The situation is worse than previously reported. The Department of Public Health initially said that 1,008 lives were lost to prescription drugs and heroin in 2014. However, that number was last week adjusted to 1,256. That’s a 57 percent leap from 2012 and a 15 percent jump from 2013. In the first three months of 2015, 312 lives were lost, about the same pace as last year.

The view of the battlefield from a desk on Beacon or Capitol Hill is vastly different from the frontline street soldier’s perspective.

Growing up in Somerville,Mark McLaughlin, a street outreach worker for Bridge Over Troubled Waters, has seen the vicious impacts of opiates from jumpstreet.

“I’m glad to see the attention this is getting now, but people are acting like this is a new problem,” McCloughlin said. “You’d see heroin use in certain communities and then the rise of Oxycontin in the late 1990’s and 2000’s. But that was written off as scumbags and homeless folks using.”

Once usage spread out of notoriously rough neighborhoods, the stigma began to morph.

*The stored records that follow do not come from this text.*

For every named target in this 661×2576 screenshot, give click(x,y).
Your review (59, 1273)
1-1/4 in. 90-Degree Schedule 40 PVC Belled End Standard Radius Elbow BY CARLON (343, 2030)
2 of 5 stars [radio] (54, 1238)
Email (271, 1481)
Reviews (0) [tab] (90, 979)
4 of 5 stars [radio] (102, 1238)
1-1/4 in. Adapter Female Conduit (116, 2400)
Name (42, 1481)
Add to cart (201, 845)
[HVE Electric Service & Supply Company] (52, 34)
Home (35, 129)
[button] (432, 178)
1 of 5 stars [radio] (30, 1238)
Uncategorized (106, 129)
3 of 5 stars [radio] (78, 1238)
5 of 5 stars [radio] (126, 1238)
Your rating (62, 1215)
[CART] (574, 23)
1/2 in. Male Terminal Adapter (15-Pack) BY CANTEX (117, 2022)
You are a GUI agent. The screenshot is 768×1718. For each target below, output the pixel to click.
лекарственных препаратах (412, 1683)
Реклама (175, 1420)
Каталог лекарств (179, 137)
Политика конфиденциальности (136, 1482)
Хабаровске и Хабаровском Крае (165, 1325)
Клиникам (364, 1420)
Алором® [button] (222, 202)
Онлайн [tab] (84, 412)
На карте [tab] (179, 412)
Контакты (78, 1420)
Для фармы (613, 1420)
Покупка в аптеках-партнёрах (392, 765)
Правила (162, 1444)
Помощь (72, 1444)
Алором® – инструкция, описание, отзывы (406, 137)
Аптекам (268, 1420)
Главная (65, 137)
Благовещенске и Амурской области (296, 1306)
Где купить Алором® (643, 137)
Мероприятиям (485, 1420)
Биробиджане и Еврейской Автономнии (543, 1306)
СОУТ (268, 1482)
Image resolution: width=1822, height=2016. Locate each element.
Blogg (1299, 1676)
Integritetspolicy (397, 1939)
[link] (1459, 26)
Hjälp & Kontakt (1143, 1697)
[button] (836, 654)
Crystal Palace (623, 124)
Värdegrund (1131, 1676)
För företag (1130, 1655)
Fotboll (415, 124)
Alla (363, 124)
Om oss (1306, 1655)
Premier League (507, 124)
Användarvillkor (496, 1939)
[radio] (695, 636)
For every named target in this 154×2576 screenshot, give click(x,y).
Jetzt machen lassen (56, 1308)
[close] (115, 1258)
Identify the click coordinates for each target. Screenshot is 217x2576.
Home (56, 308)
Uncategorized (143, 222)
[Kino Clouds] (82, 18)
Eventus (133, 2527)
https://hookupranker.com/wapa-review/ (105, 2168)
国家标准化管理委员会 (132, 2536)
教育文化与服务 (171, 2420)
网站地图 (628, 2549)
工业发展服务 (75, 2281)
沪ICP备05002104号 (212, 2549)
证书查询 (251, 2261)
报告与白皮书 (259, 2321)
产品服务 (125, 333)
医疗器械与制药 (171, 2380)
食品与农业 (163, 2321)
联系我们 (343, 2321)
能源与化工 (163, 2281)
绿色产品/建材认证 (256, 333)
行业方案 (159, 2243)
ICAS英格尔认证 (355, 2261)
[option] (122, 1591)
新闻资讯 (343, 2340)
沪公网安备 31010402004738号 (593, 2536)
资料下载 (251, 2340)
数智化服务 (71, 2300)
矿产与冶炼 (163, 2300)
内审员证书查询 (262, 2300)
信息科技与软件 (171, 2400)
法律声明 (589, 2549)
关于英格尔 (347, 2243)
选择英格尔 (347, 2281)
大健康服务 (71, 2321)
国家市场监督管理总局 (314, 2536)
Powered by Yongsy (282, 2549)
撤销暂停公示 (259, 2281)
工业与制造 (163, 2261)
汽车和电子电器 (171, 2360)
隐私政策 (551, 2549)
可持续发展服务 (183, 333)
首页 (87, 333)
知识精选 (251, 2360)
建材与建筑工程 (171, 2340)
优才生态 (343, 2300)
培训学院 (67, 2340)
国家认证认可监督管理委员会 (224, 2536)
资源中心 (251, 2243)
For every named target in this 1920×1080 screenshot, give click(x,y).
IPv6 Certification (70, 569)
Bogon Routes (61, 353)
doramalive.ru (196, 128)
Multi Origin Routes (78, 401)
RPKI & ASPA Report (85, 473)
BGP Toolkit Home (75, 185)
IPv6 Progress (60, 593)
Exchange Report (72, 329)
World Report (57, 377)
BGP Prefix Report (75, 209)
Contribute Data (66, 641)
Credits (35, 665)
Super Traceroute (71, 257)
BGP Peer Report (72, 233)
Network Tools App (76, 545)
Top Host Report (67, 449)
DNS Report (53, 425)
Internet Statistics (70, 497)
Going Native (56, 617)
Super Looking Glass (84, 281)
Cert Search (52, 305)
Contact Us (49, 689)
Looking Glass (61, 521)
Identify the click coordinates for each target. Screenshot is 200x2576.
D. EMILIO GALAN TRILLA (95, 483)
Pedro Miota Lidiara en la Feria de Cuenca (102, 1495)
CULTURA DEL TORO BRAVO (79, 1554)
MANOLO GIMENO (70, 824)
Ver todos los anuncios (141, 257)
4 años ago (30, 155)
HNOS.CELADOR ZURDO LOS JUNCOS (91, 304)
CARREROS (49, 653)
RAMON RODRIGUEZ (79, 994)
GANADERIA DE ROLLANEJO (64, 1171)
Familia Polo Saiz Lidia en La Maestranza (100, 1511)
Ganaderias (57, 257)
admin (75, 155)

“People used to think that only stick-up kids and punks in Southie, Charlestown, Brockton, Quincy, Somerville and all the areas with hard reputations were involved in this stuff,” McLaughlin said. “All the sudden, you start seeing these problems pop up in ‘places you wouldn’t expect it to,’ and now we have a problem on our hands we have to deal with Everything we’re seeing is reactionary. Nothing preventative. At the time, you wanted to scream ‘you think these things are going to stay in the Bunker Hill Projects? You think they’re going to stay in the Old Colony Projects? You’re kidding yourself.’”

He said the expansion of NARCAN, the life-saving opiate blocker, was the result of mothers begging for help.

“The epidemic had to puncture the middle class in order to get things going,” McLaughlin said. “All the sudden the conversation became, ‘this is Duxbury, not Roxbury. We need to do something to protect our kids.’”

As legislators grapple with the crisis, McLaughlin is out in the van on the Common and in Harvard Square handing out clean needles or bleach kits to clean the spike to folks who are going ride the horse regardless to the cleanliness of their shooter. Once he and his fellow workers earn the trust of the afflicted, they gently push folks to get help.

“I’m just worried that by the time we get a handle on this heroin problem, we’ll have a meth problem to deal with next,” McLaughlin said.